Convert the listing below into a JSON array of strings, with one string per line and no blank lines.

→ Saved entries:
::::::::
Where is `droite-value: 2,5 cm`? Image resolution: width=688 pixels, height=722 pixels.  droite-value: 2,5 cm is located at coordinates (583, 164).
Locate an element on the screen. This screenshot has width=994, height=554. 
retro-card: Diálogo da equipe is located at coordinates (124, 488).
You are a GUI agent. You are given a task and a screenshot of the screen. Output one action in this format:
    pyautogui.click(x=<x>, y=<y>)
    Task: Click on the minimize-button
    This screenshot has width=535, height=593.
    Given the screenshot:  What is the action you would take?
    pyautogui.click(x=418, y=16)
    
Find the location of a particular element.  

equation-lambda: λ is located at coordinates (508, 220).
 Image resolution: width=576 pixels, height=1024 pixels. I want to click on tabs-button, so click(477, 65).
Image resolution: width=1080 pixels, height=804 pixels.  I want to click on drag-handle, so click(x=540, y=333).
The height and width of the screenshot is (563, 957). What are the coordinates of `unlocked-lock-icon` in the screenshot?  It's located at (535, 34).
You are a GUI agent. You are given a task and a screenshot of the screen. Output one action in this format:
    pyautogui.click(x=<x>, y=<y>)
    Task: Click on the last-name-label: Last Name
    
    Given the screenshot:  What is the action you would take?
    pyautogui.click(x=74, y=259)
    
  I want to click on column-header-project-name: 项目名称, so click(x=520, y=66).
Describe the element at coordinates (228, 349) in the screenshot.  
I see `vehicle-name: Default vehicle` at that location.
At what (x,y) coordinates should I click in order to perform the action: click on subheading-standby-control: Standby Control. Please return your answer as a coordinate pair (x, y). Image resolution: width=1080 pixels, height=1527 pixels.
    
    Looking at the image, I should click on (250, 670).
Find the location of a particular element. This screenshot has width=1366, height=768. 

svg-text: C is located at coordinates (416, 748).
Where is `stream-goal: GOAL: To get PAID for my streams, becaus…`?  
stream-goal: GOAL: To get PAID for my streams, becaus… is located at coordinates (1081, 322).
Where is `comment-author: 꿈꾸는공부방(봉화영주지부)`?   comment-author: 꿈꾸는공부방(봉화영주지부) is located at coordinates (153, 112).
::::::::
→ Result:
[
  "Where is `droite-value: 2,5 cm`? Image resolution: width=688 pixels, height=722 pixels.  droite-value: 2,5 cm is located at coordinates (583, 164).",
  "Locate an element on the screen. This screenshot has width=994, height=554. ",
  "retro-card: Diálogo da equipe is located at coordinates (124, 488).",
  "You are a GUI agent. You are given a task and a screenshot of the screen. Output one action in this format:",
  "    pyautogui.click(x=<x>, y=<y>)",
  "    Task: Click on the minimize-button",
  "    This screenshot has width=535, height=593.",
  "    Given the screenshot:  What is the action you would take?",
  "    pyautogui.click(x=418, y=16)",
  "Find the location of a particular element.  ",
  "equation-lambda: λ is located at coordinates (508, 220).",
  " Image resolution: width=576 pixels, height=1024 pixels. I want to click on tabs-button, so click(477, 65).",
  "Image resolution: width=1080 pixels, height=804 pixels.  I want to click on drag-handle, so click(x=540, y=333).",
  "The height and width of the screenshot is (563, 957). What are the coordinates of `unlocked-lock-icon` in the screenshot?  It's located at (535, 34).",
  "You are a GUI agent. You are given a task and a screenshot of the screen. Output one action in this format:",
  "    pyautogui.click(x=<x>, y=<y>)",
  "    Task: Click on the last-name-label: Last Name",
  "    Given the screenshot:  What is the action you would take?",
  "    pyautogui.click(x=74, y=259)",
  "  I want to click on column-header-project-name: 项目名称, so click(x=520, y=66).",
  "Describe the element at coordinates (228, 349) in the screenshot.  ",
  "I see `vehicle-name: Default vehicle` at that location.",
  "At what (x,y) coordinates should I click in order to perform the action: click on subheading-standby-control: Standby Control. Please return your answer as a coordinate pair (x, y). Image resolution: width=1080 pixels, height=1527 pixels.",
  "    Looking at the image, I should click on (250, 670).",
  "Find the location of a particular element. This screenshot has width=1366, height=768. ",
  "svg-text: C is located at coordinates (416, 748).",
  "Where is `stream-goal: GOAL: To get PAID for my streams, becaus…`?  ",
  "stream-goal: GOAL: To get PAID for my streams, becaus… is located at coordinates (1081, 322).",
  "Where is `comment-author: 꿈꾸는공부방(봉화영주지부)`?   comment-author: 꿈꾸는공부방(봉화영주지부) is located at coordinates (153, 112)."
]